(Dataset records)
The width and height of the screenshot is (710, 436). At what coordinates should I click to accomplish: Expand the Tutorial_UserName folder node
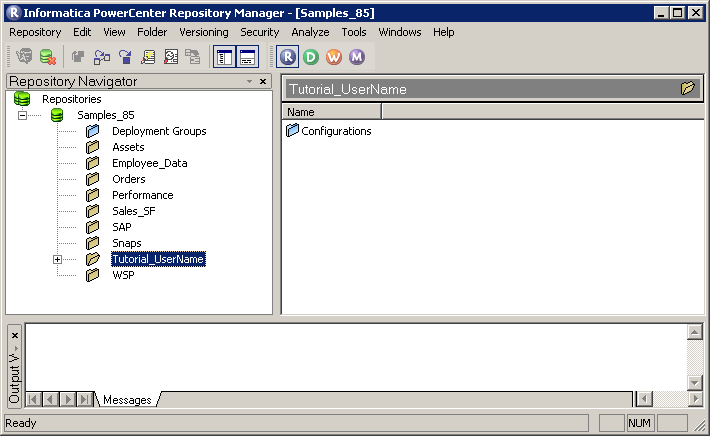coord(57,259)
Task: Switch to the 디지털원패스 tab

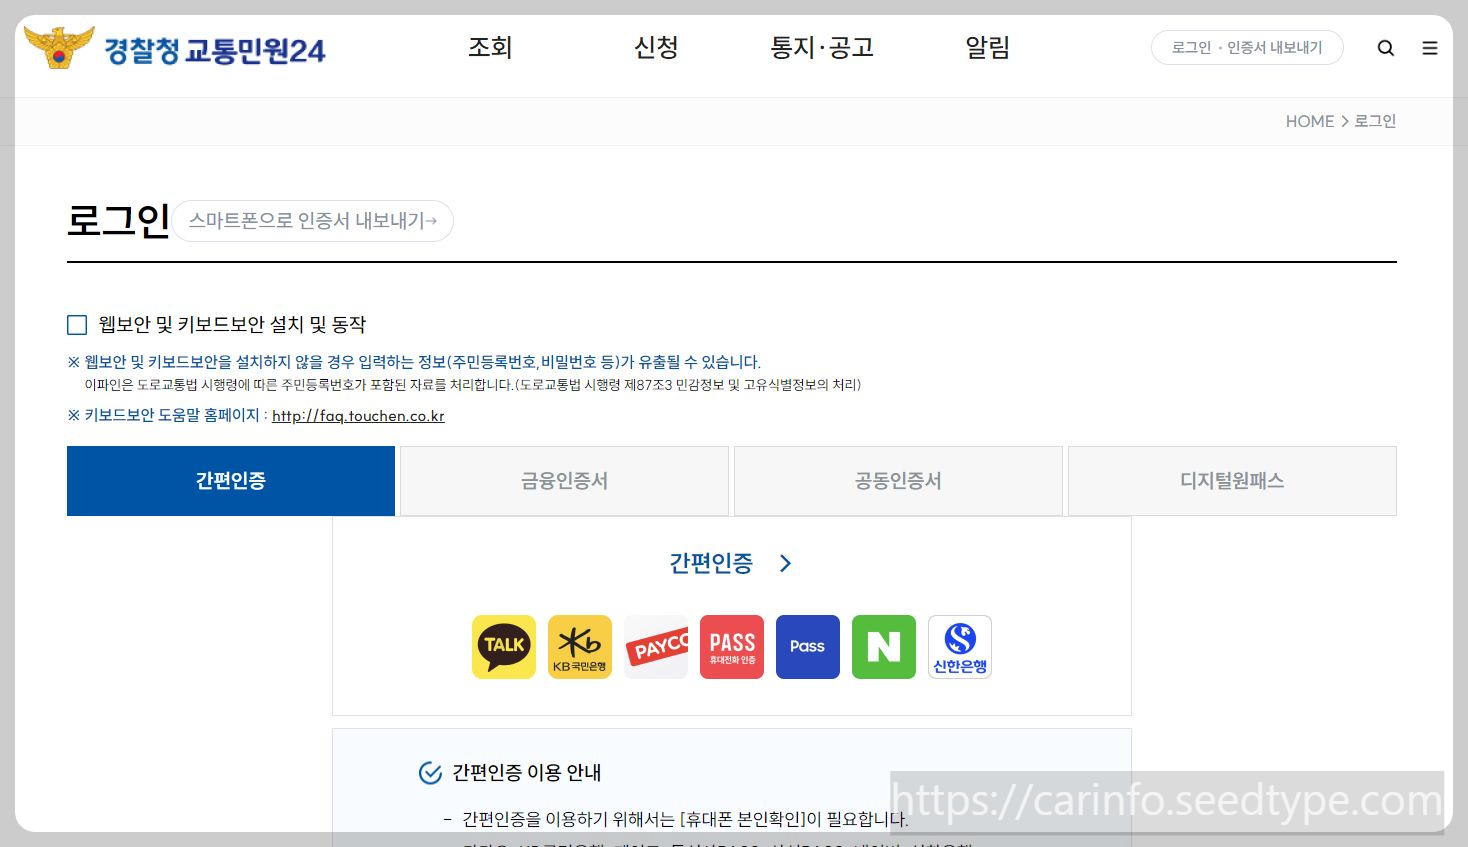Action: point(1231,480)
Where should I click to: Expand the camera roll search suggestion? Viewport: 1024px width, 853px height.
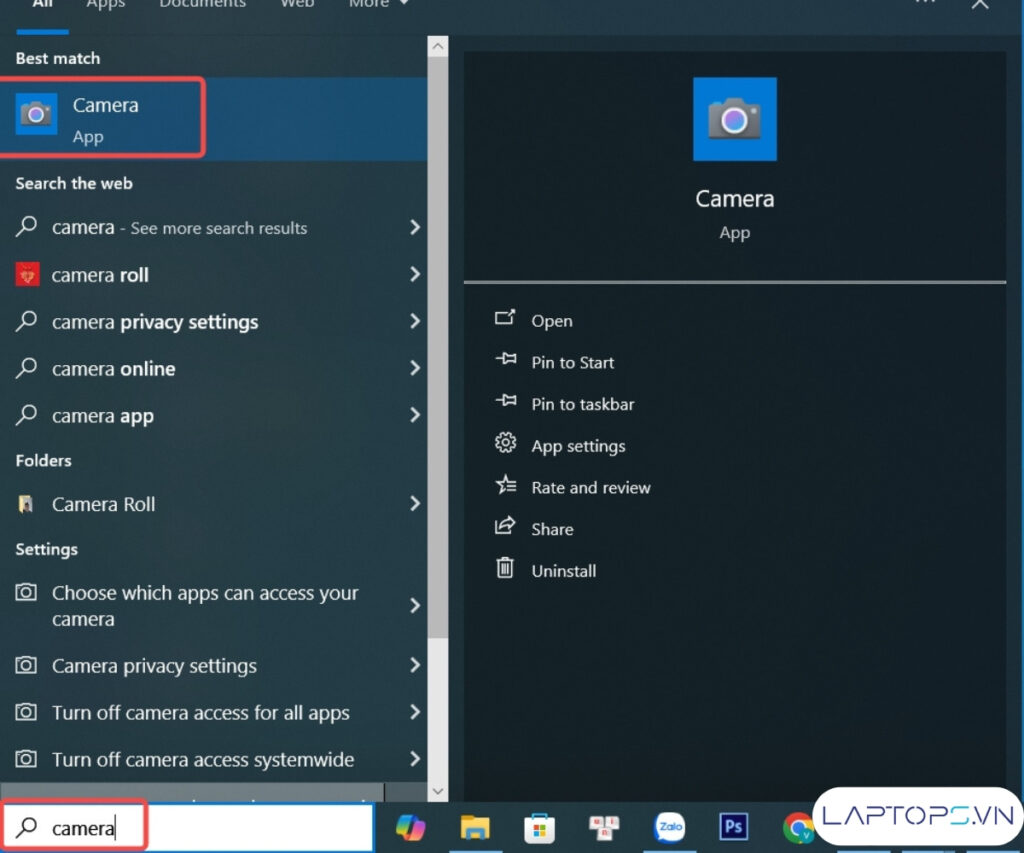(415, 274)
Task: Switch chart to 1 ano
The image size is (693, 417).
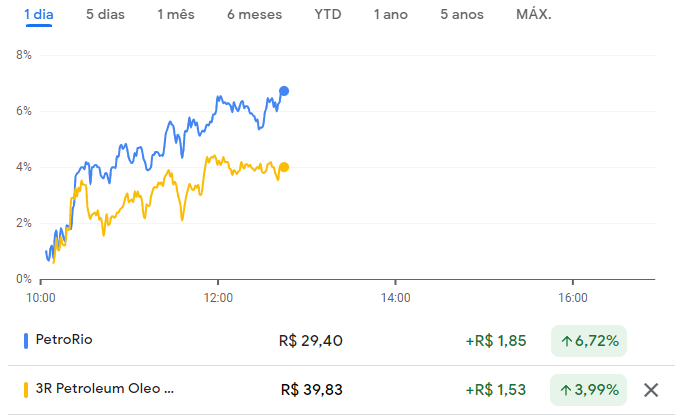Action: pos(390,15)
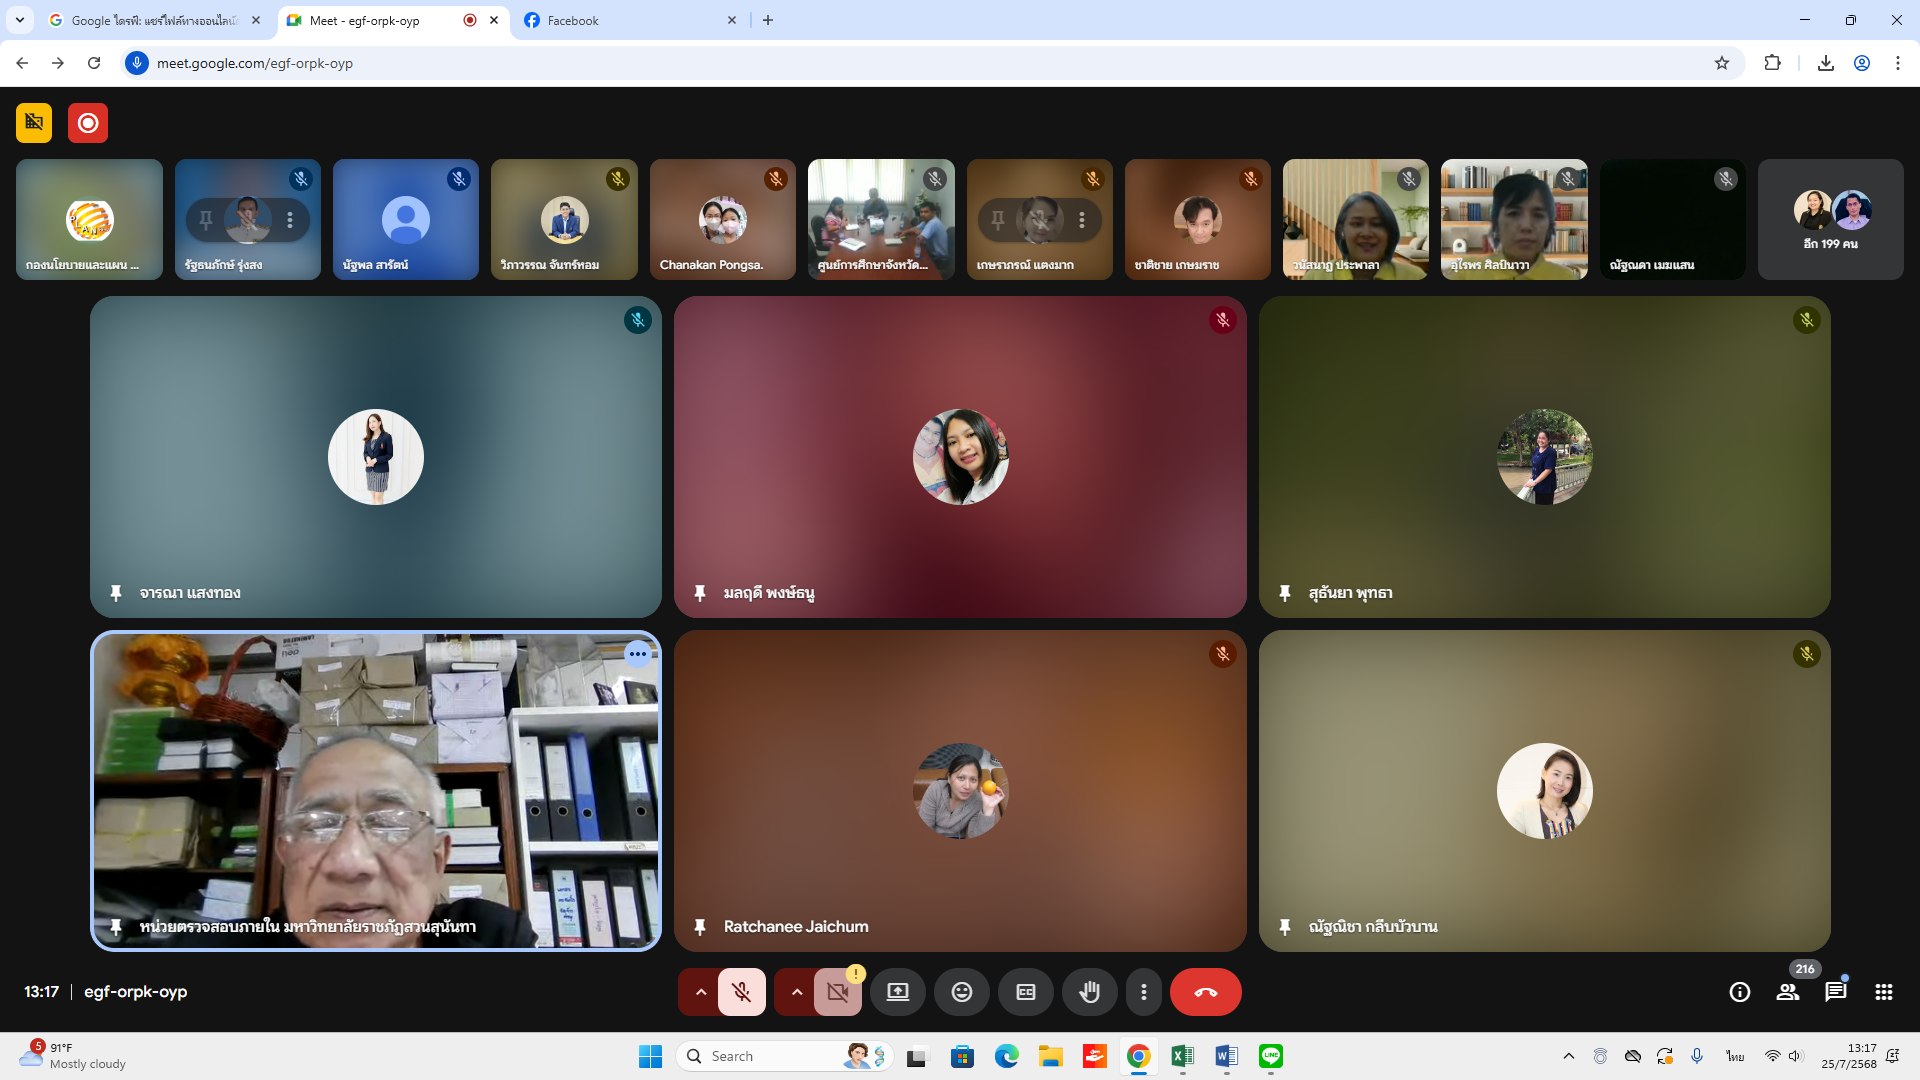Open more options three-dot menu
This screenshot has height=1080, width=1920.
[x=1143, y=992]
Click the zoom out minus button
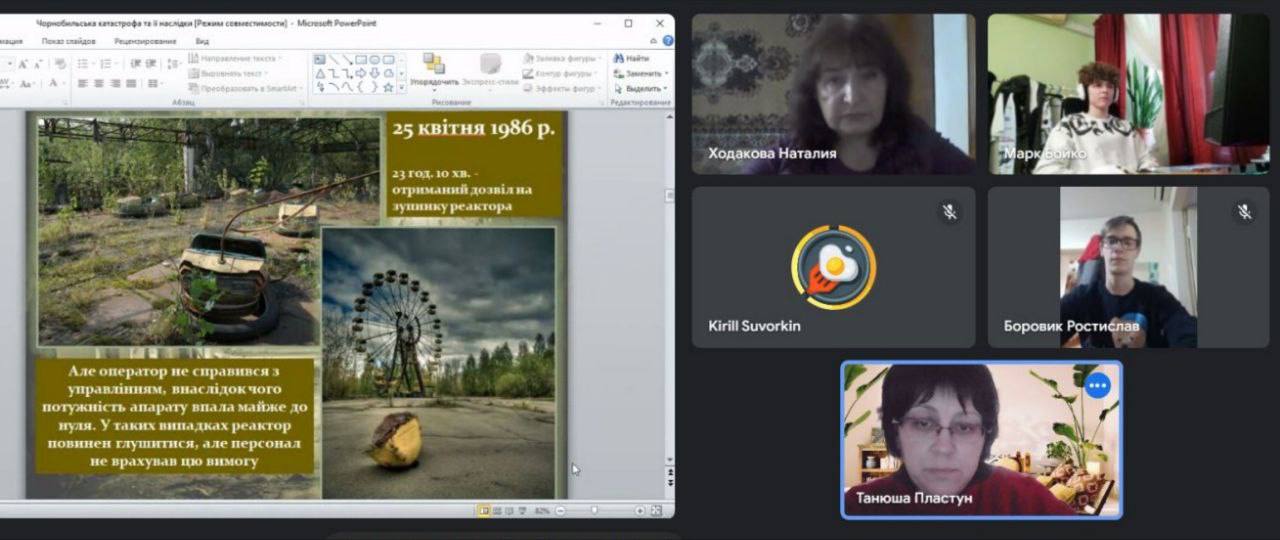This screenshot has height=540, width=1280. tap(559, 510)
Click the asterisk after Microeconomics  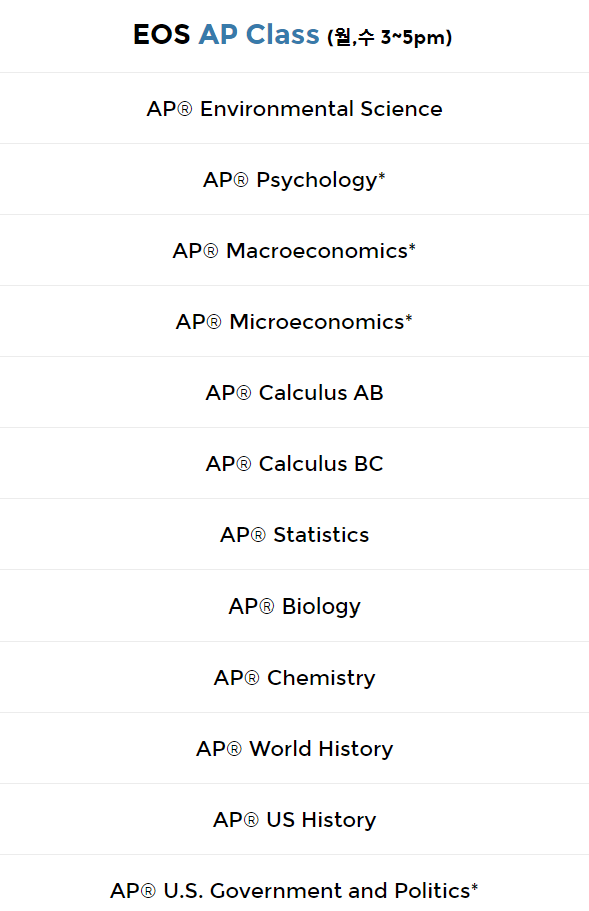[409, 317]
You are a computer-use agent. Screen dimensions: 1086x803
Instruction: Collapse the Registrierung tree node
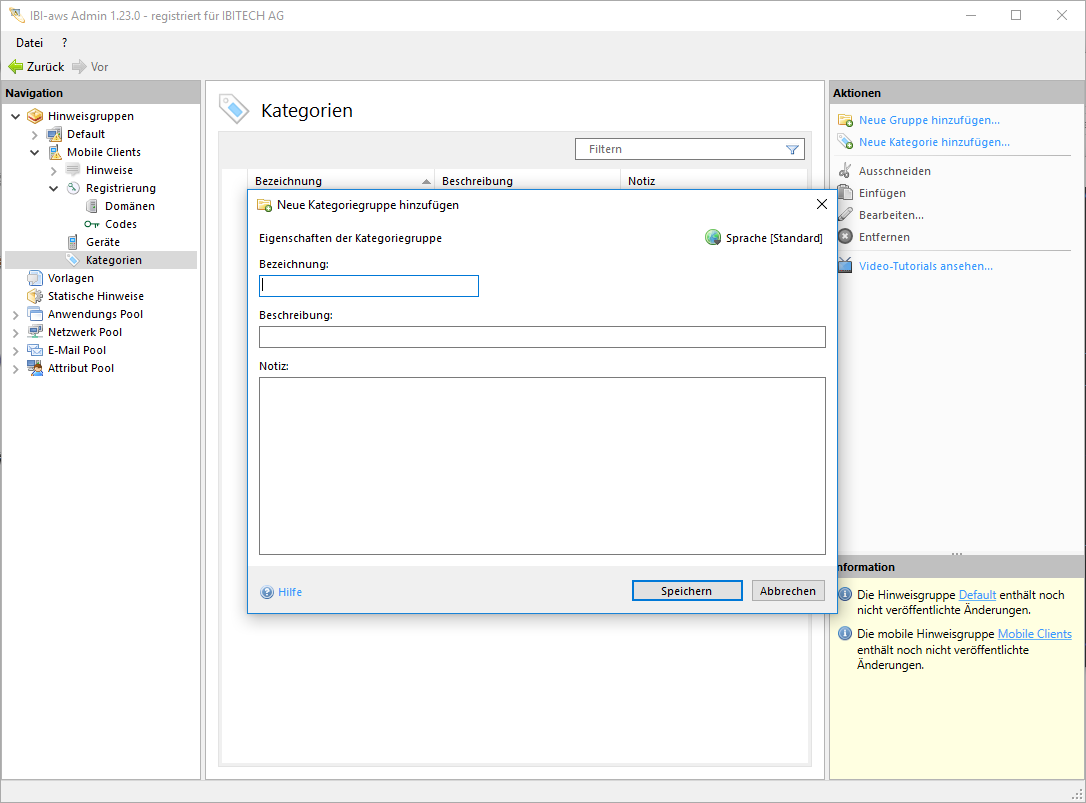[x=54, y=188]
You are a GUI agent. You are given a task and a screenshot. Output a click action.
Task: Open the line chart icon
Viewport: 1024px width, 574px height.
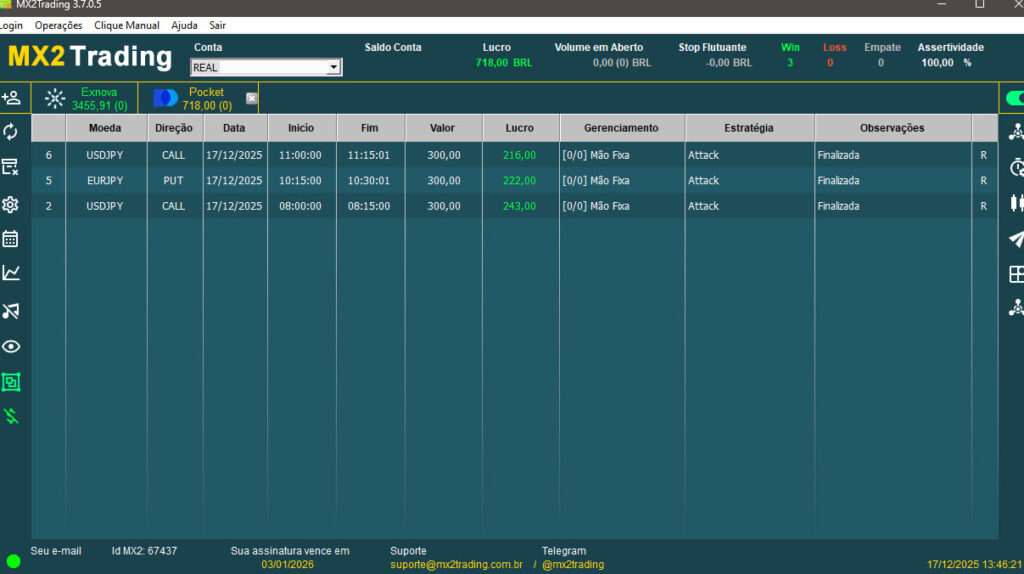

_PROBLEM DESCRIPTION_
Select each line of the items above that contains the word "Expand". Matches must have the same capitalization.

_SOLUTION_
The width and height of the screenshot is (710, 436). At what coordinates should I click to accomplish: Expand the Tutorial_UserName folder node
Where should I click to: Expand the camera roll search suggestion? Viewport: 1024px width, 853px height.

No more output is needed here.